19 Afin de rendre raison de sa propre possibilité, la phénoménologie asubjective doit opérer un mouvement d’auto-dépassement en direction d’une « cosmologie philosophique » et d’une « philosophie de la liberté finie », qui est le point d’aboutissement de la théorie des mouvements de l’existence humaine. La phénoménologie s’établit sur un sol qu’elle ne peut pas prospecter par ses propres moyens. Cette enquête, outrepassant les frontières de la phénoménologie au sens strict, permet de mettre en évidence l’ancrage de l’apparaître dans le monde, l’enracinement du subjectif dans la vie, la dépendance de l’épochè à l’égard de l’expérience du néantissement et de la liberté. Pourtant, il convient de noter que le projet de sonder ces dimensions n’annule nullement la pertinence des découpages par lesquels la phénoménologie asubjective a gagné son propre domaine : affirmer l’inscription du champ phénoménal dans le monde ne revient pas à soutenir que la légalité de l’apparaître est subordonnée à la légalité de l’apparaissant.

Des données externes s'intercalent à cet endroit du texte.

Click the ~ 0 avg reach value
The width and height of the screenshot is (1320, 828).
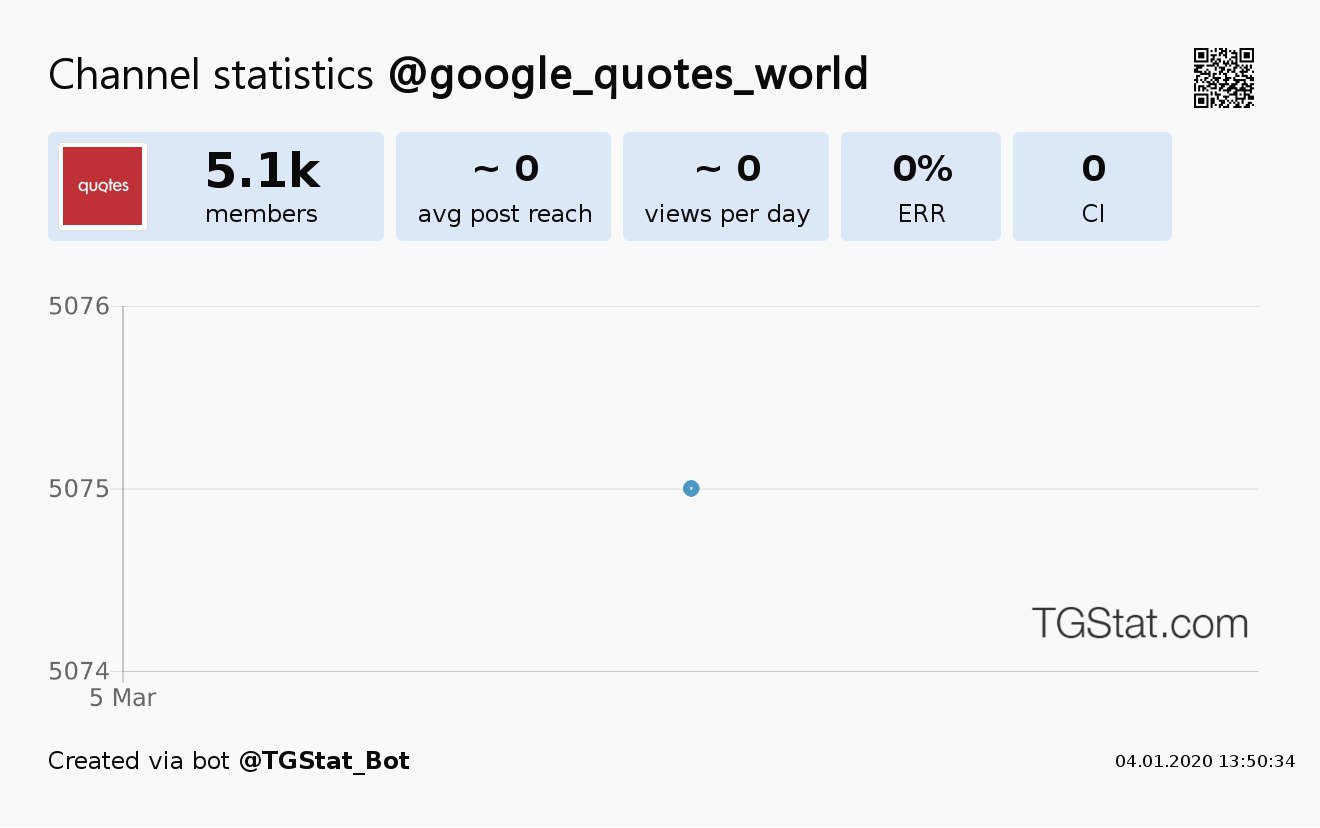click(x=505, y=169)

Le monde porte le champ phénoménal, mais ne détermine nullement sa configuration. L’émergence du plan phénoménal au sein du monde n’est pas sans conséquence pour le statut du monde : pour autant que l’apparaître possède une normativité propre, il ne peut pas être réduit à une dimension indifférente du monde, mais s’avère être le lieu d’une brèche, d’une fissure. Le surgissement au sein du monde d’un champ qui n’est pas entièrement soumis à sa domination, rend impossible l’identification du monde à une totalité massive et close.

20 Pour autant qu’une recherche portant sur le monde et sur la vie s’accomplit uniquement comme mouvement régressif vers les conditions de la phénoménologie, toute approche frontale de ces domaines est frappée d’un interdit : la physis peut être ressaisie seulement dans sa connexion (de fondation) avec le champ phénoménal, la vie uniquement dans son rapport avec l’existence. Si la phénoménologie permet de réhabiliter une cosmologie philosophique et une enquête portant sur une ontique de l’existence, ces démarches sont nécessairement liminaires et, on pourrait dire, post-phénoménologiques, au sens où elles visent seulement à suppléer à la recherche phénoménologique, en fournissant un éclaircissement sur ses pré-conditions.


Date de mise en ligne : 07/09/2017

https://doi.org/10.3917/rmm.173.0303

Notes

  • [1]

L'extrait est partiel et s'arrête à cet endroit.